Est-ce le moment ?

Editorial La Presse

 

On commence l’année avec les grèves et non pas avec le travail et la sueur au front pour surmonter la crise économique et sociale dans laquelle notre pays est englué. Pourquoi cette obstination à vouloir rajouter à la misère une couche de déprime ? Pourquoi tenir bon jusqu’à ce que l’air devienne irrespirable dans ce beau pays connu naguère pour sa douceur de vivre ? Qui veut transformer la Tunisie en un pays où il est plus facile de mourir que de vivre ? A-t-on oublié que ce qui se passe dans le pays est le résultat d’une décennie noire durant laquelle les politiciens qui se sont succédé au pouvoir nous ont rebattu les oreilles par des discours creux et des promesses sans lendemain sur les acquis de la révolution mais qu’à la fin, ils nous ont légué un pays en ruine après une destruction massive de son tissu économique et après avoir spolié ce qui reste de ses richesses, mais aussi un pays à la dérive dont l’édifice est fissuré et risque de s’effondrer à tout moment ?

Un pays dont les enfants s’escriment à le quitter en prenant le large sur des embarcations de fortune et dont la mer nous rejette les corps chaque jour. Une Tunisie avec un taux de suicide qui va crescendo à des seuils inquiétants, alors que d’autres, livrés au désespoir, se jettent dans les bras des terroristes et meurent dans des attentats perpétrés en Tunisie ou dans des zones de troubles ? Tunisie qu’a-t-on fait de toi ? Petit pays, on t’aime beaucoup mais on t’a fait tellement souffrir qu’aujourd’hui, on sème les fruits toxiques de tous les maux qu’on t’a causés.

On sait que la situation financière du pays n’est pas bonne et que même les revendications les plus légitimes ne sauraient être exaucées, faute d’argent et non par entêtement.
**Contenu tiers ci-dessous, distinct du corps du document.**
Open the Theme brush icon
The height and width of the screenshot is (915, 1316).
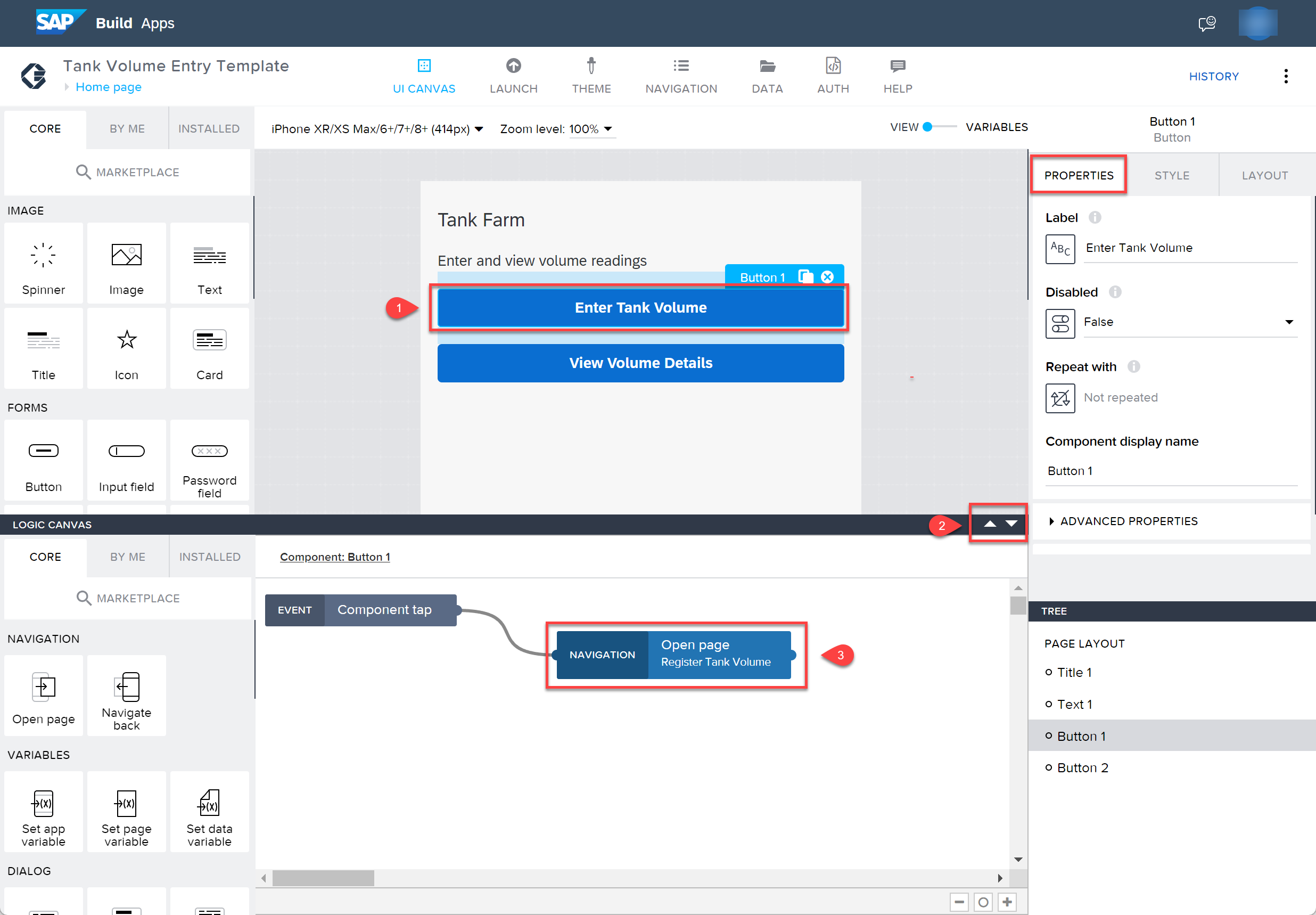tap(591, 66)
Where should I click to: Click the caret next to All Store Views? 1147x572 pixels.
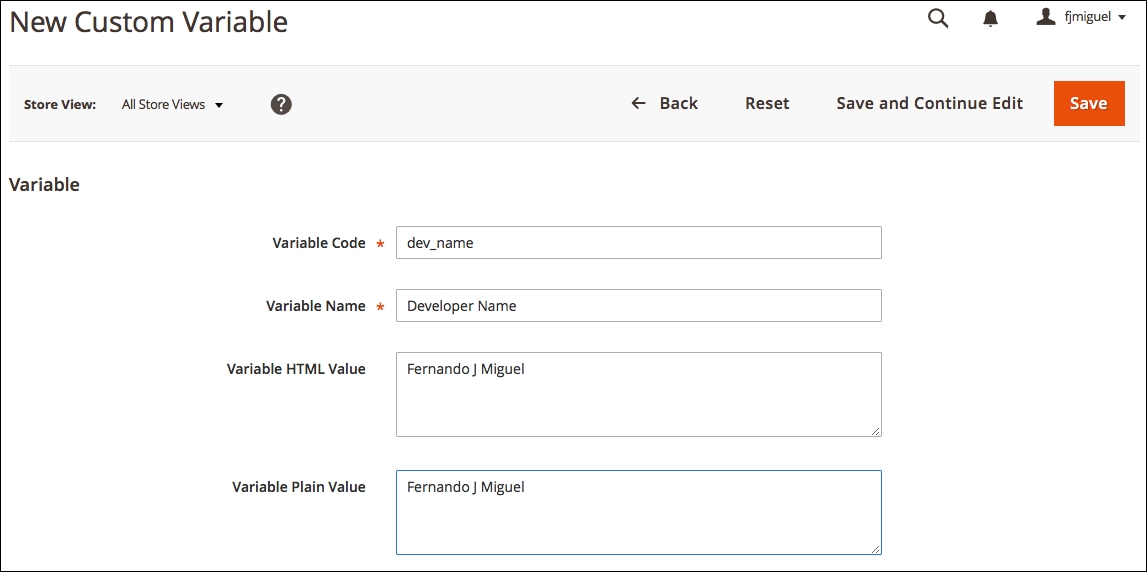click(x=219, y=105)

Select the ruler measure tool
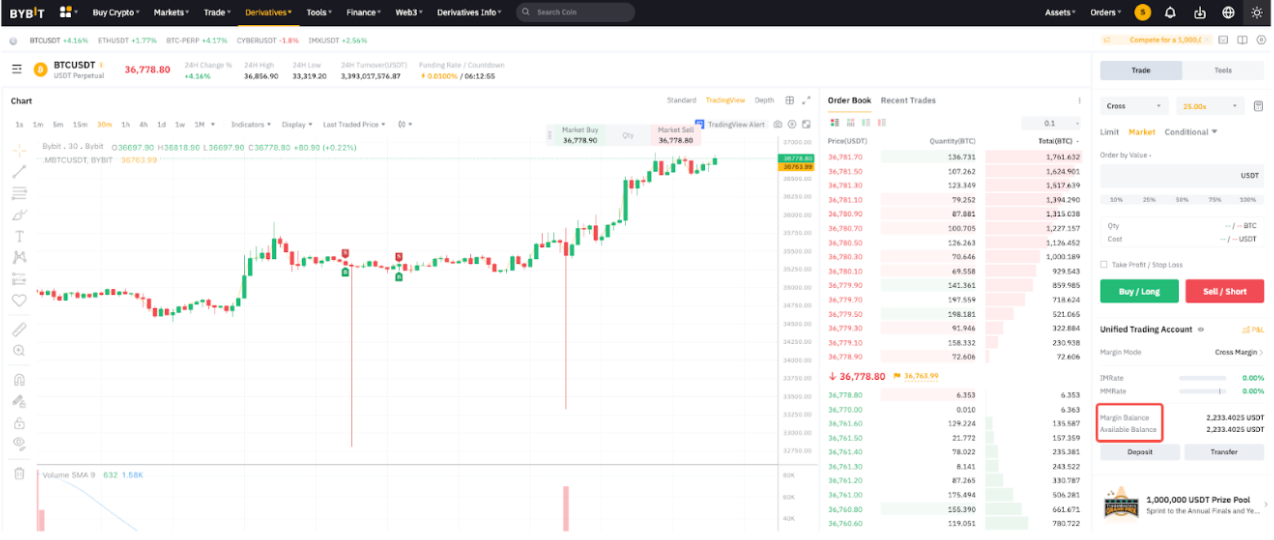[x=19, y=329]
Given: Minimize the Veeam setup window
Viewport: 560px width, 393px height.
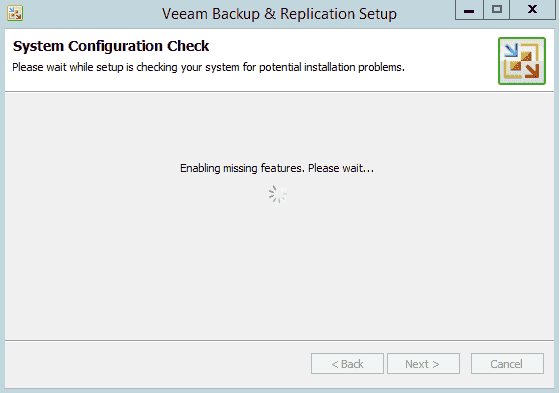Looking at the screenshot, I should tap(469, 10).
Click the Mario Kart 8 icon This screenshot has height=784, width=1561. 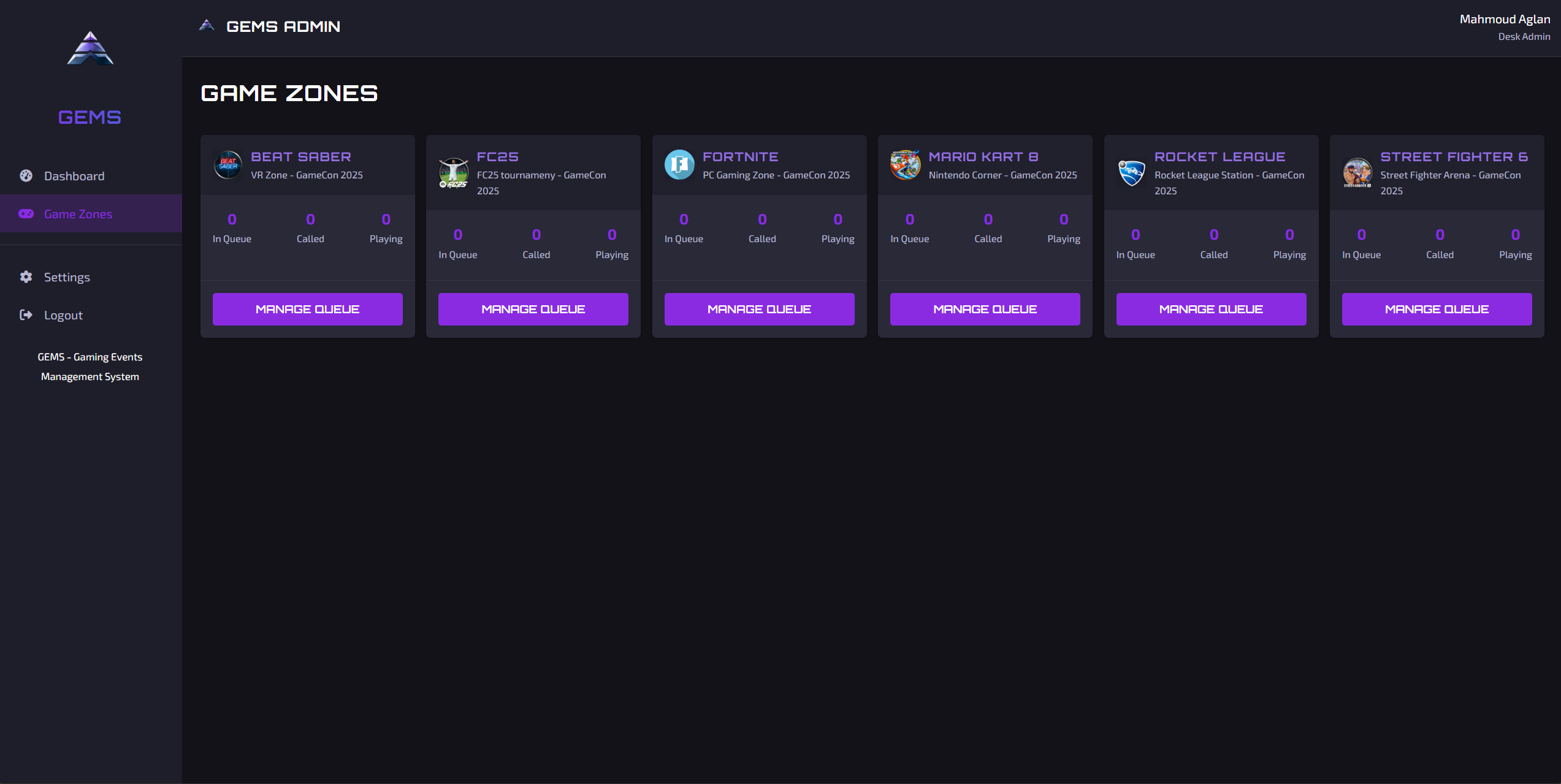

Alors, pourquoi faire un pas en avant alors qu’on sait que le précipice est juste devant nous ? Certes, des solutions doivent être trouvées mais elles devraient embellir notre quotidien et non le noircir davantage, quitte à faire des sacrifices ponctuels en attendant une nouvelle éclaircie dans la grisaille ambiante. Il n’y a pas que l’État qui est responsable pour une sortie de crise, mais toutes les forces vives du pays dans ces circonstances obscures. Car tout le monde nous tourne le dos et nous ne pouvons compter que sur nous-mêmes pour éviter un scénario funeste encore plus horrible que ce que nous sommes en train de vivre aujourd’hui. Le moment exige plus de sagesse, plus de compromis et moins de débrayages.